Check the decision log to confirm the QA agent finished and published a result. Look for pr_approved or pr_changes_requested. If neither appears, the agent exited before completing the skill — attach to its tmux session to see the error, and verify skills are installed.

fleet log --type decision --since 1h

# If nothing published, confirm skills are current:
fleet skills install --dry-run

Common pitfalls

  • Using a generic `qa` role is the most common mistake. It is not an error — the agent starts cleanly — but no skill directive is injected, so the agent has no instructions to review the PR. Use `qa-engineer` or `qa-lead`.
  • If skills are not installed or are stale, the agent cannot run `/fleet-review-pr`. When a QA agent starts and then does nothing useful, run `fleet skills install --dry-run` first to confirm the skill files are present and current.
  • A QA agent is a first-pass structural and functional check, not a substitute for human judgment on security-sensitive or architecture-changing PRs. Treat its `pr_approved` as one signal, especially on high-stakes changes.
  • Do not expect `gh pr review --approve` to carry the decision for fleet-authored PRs — it will fail on self-authored PRs. Always read the fabric event in `fleet log` to confirm the real decision.
  • If the QA agent publishes `pr_changes_requested`, the developer needs to be re-dispatched for another round. Confirm the chain actually re-fires the developer in `fleet log` rather than assuming the feedback was picked up.

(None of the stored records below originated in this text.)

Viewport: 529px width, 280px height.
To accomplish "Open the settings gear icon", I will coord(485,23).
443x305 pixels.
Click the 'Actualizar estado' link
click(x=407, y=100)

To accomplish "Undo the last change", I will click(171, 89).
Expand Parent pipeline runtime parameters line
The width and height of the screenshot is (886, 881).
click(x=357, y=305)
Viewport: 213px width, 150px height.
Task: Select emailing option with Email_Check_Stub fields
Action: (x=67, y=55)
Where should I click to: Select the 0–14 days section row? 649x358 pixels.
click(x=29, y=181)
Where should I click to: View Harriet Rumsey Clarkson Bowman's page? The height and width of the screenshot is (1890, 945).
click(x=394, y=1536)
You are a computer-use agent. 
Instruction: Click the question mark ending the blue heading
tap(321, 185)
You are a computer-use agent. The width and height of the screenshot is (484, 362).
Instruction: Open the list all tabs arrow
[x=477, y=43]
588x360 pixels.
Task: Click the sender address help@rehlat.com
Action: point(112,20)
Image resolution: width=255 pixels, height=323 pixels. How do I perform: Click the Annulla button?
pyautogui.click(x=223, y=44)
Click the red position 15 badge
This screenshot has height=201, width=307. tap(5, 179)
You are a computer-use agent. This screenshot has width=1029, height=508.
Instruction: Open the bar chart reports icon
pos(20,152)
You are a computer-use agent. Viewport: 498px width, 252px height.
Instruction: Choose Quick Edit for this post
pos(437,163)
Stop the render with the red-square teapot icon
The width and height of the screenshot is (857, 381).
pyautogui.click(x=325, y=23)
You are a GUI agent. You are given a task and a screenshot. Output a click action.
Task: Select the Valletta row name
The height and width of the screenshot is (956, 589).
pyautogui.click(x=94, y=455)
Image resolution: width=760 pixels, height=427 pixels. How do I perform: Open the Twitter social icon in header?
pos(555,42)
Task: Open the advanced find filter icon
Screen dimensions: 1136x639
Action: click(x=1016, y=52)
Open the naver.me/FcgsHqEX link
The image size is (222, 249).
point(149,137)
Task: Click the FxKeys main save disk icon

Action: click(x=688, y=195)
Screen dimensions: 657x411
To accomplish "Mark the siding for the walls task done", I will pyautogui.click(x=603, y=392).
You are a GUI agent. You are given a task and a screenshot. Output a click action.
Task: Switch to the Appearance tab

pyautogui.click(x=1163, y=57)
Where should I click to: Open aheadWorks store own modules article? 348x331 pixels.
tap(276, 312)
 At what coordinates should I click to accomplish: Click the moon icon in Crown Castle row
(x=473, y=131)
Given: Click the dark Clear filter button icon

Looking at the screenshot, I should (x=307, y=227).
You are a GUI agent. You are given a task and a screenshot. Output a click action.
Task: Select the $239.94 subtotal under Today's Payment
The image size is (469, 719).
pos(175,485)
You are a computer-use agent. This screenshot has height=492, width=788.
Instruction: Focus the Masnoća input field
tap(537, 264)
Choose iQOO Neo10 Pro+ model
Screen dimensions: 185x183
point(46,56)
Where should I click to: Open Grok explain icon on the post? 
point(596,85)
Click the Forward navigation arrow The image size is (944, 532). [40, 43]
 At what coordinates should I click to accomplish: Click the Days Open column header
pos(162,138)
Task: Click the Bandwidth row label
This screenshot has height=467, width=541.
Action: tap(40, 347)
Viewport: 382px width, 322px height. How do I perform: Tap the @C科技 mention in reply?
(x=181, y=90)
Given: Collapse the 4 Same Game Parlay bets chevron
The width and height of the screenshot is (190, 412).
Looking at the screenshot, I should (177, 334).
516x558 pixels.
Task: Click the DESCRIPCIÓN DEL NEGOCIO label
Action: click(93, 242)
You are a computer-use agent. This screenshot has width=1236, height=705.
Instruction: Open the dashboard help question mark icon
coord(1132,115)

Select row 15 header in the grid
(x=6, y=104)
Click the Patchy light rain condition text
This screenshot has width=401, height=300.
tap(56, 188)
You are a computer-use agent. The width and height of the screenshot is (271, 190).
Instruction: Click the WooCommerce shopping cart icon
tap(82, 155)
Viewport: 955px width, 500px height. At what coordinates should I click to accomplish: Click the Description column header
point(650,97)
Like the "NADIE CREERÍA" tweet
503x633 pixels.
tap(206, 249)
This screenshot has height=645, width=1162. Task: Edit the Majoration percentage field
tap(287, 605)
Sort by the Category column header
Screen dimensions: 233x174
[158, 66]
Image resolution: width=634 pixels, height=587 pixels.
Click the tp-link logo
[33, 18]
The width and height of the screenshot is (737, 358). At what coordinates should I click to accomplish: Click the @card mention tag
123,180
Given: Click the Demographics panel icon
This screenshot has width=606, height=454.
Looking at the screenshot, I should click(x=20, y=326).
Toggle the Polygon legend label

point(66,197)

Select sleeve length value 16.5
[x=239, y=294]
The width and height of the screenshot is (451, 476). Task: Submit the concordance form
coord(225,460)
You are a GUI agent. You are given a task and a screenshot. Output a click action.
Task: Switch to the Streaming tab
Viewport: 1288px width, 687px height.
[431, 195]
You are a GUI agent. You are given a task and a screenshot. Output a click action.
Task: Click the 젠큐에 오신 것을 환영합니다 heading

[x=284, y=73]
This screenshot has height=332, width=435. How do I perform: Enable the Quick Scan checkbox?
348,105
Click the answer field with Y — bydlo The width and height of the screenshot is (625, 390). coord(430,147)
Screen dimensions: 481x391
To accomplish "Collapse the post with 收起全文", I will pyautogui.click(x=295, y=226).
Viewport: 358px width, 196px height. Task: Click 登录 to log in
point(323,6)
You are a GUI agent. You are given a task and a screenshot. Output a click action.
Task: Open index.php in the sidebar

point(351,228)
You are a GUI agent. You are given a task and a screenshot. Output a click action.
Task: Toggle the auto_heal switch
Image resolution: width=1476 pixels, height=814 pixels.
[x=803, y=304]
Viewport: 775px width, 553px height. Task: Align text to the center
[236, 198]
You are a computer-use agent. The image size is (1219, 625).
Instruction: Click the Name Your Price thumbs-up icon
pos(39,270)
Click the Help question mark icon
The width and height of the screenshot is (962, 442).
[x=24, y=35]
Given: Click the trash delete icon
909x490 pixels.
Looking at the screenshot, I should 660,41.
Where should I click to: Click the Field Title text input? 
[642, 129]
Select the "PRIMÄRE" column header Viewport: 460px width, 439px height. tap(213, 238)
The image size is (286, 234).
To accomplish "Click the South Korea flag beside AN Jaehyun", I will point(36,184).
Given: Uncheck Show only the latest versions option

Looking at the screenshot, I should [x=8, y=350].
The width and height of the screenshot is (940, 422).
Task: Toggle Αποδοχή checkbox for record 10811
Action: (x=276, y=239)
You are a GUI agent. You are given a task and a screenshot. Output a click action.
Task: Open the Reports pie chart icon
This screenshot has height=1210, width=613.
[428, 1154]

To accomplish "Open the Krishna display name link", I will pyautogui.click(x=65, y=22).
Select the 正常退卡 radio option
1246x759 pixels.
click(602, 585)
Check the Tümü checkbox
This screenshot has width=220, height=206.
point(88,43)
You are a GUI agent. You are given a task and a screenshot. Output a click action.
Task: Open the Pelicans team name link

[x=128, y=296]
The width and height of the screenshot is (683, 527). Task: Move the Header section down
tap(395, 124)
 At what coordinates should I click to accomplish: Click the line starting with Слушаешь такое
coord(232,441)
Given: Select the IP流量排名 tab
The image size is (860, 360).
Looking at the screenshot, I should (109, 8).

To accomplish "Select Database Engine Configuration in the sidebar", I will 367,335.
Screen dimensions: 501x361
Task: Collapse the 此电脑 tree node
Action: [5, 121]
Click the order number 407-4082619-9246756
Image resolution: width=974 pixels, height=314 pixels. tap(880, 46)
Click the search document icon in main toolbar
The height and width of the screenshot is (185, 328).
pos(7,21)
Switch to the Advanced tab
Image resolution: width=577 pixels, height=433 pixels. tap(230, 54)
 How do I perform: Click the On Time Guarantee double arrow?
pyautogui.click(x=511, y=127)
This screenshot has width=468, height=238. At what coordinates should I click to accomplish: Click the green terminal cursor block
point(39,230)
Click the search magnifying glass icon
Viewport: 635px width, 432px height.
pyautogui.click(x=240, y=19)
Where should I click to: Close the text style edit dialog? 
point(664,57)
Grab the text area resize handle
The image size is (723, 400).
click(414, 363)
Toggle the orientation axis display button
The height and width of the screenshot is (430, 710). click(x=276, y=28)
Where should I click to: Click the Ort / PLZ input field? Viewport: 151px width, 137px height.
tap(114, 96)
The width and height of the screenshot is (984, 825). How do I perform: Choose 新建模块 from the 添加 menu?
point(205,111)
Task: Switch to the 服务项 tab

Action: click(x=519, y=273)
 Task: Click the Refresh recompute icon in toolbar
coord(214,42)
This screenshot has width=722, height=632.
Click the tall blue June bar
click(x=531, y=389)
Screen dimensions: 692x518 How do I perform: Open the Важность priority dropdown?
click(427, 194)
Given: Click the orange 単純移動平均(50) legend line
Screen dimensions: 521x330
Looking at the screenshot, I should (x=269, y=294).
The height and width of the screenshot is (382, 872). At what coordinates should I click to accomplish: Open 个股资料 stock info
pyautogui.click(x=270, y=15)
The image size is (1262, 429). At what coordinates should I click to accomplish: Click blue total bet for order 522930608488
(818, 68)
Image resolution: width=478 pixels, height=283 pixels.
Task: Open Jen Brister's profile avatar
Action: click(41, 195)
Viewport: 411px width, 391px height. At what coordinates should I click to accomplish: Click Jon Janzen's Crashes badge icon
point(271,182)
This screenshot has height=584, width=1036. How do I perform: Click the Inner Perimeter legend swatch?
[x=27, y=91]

When Fleet is the right tool

A Fleet QA agent is a good fit when developer agents are opening PRs faster than a person can test them, and you want a consistent automated check on every PR before it reaches the merge gate. It is honestly less useful when your QA is mostly exploratory or requires deep product knowledge an agent does not have — in that case use the QA agent for the mechanical test-run pass and keep a human in the loop for the judgment calls. Start with one qa-lead agent and confirm the decision flows through fabric before adding more.

Frequently asked questions

Why does my QA agent start but never review anything?

Almost always one of two causes: the role is a generic `qa` (which injects no skill directive — use `qa-engineer` or `qa-lead`), or skills are not installed. Run `fleet skills install --dry-run` to check, then verify the role string in `.fleet/config.yaml`.

Can a QA agent approve a PR another fleet agent authored?

Yes, through fabric. GitHub blocks `gh pr review --approve` on self-authored PRs because fleet agents share one identity, but the `/fleet-review-pr` skill publishes the `pr_approved` fabric event regardless. The release-manager merge gate reads that event, so the approval still counts.

What event should the QA agent subscribe to?

`pr_needs_review`. The watcher publishes this when the `needs-review` label is added to a PR. Subscribing the qa-lead agent to it makes the agent auto-start on every PR that enters review.

Do I need a separate model for QA agents?

Not required, but QA work is mostly procedural, so Sonnet usually offers the right balance of cost and capability. Reserve Opus for agents making architectural or complex-reasoning decisions.